* _EXERCISE GOAL_: Set down each line of the data below exactly.

* _TASK INPUTS_:
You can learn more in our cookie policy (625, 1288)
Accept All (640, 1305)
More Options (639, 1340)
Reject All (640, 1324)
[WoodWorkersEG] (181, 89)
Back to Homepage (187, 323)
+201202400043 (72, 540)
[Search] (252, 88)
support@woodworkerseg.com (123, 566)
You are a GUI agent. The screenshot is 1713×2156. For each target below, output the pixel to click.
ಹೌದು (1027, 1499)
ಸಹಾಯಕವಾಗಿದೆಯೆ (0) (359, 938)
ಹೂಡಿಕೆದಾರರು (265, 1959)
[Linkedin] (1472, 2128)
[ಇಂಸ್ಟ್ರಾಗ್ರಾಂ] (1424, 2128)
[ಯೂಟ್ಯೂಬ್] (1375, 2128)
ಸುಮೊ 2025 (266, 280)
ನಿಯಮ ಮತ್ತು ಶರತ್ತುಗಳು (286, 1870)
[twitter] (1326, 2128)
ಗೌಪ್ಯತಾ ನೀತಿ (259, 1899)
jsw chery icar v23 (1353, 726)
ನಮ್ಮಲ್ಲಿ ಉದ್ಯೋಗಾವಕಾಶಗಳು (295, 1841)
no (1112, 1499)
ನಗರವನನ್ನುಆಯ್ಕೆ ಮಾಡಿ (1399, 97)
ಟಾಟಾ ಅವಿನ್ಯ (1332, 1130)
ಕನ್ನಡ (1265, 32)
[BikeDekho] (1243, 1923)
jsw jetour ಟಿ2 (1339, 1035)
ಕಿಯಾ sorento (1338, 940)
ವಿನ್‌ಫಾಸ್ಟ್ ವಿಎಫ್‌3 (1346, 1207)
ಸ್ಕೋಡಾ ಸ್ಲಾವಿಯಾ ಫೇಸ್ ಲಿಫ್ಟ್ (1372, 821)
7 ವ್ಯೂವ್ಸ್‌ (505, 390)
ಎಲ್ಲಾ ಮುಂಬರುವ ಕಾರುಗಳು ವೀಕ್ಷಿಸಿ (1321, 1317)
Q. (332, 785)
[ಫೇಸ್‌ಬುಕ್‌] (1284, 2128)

* _SOLUTION FOR THIS TASK_:
You can learn more in our cookie policy (625, 1288)
Accept All (640, 1305)
More Options (639, 1340)
Reject All (640, 1324)
[WoodWorkersEG] (181, 89)
Back to Homepage (187, 323)
+201202400043 (72, 540)
[Search] (252, 88)
support@woodworkerseg.com (123, 566)
You are a GUI agent. The screenshot is 1713×2156. For each target below, output the pixel to click.
ಹೌದು (1027, 1499)
ಸಹಾಯಕವಾಗಿದೆಯೆ (0) (359, 938)
ಹೂಡಿಕೆದಾರರು (265, 1959)
[Linkedin] (1472, 2128)
[ಇಂಸ್ಟ್ರಾಗ್ರಾಂ] (1424, 2128)
[ಯೂಟ್ಯೂಬ್] (1375, 2128)
ಸುಮೊ 2025 (266, 280)
ನಿಯಮ ಮತ್ತು ಶರತ್ತುಗಳು (286, 1870)
[twitter] (1326, 2128)
ಗೌಪ್ಯತಾ ನೀತಿ (259, 1899)
jsw chery icar v23 (1353, 726)
ನಮ್ಮಲ್ಲಿ ಉದ್ಯೋಗಾವಕಾಶಗಳು (295, 1841)
no (1112, 1499)
ನಗರವನನ್ನುಆಯ್ಕೆ ಮಾಡಿ (1399, 97)
ಟಾಟಾ ಅವಿನ್ಯ (1332, 1130)
ಕನ್ನಡ (1265, 32)
[BikeDekho] (1243, 1923)
jsw jetour ಟಿ2 (1339, 1035)
ಕಿಯಾ sorento (1338, 940)
ವಿನ್‌ಫಾಸ್ಟ್ ವಿಎಫ್‌3 (1346, 1207)
ಸ್ಕೋಡಾ ಸ್ಲಾವಿಯಾ ಫೇಸ್ ಲಿಫ್ಟ್ (1372, 821)
7 ವ್ಯೂವ್ಸ್‌ (505, 390)
ಎಲ್ಲಾ ಮುಂಬರುವ ಕಾರುಗಳು ವೀಕ್ಷಿಸಿ (1321, 1317)
Q. (332, 785)
[ಫೇಸ್‌ಬುಕ್‌] (1284, 2128)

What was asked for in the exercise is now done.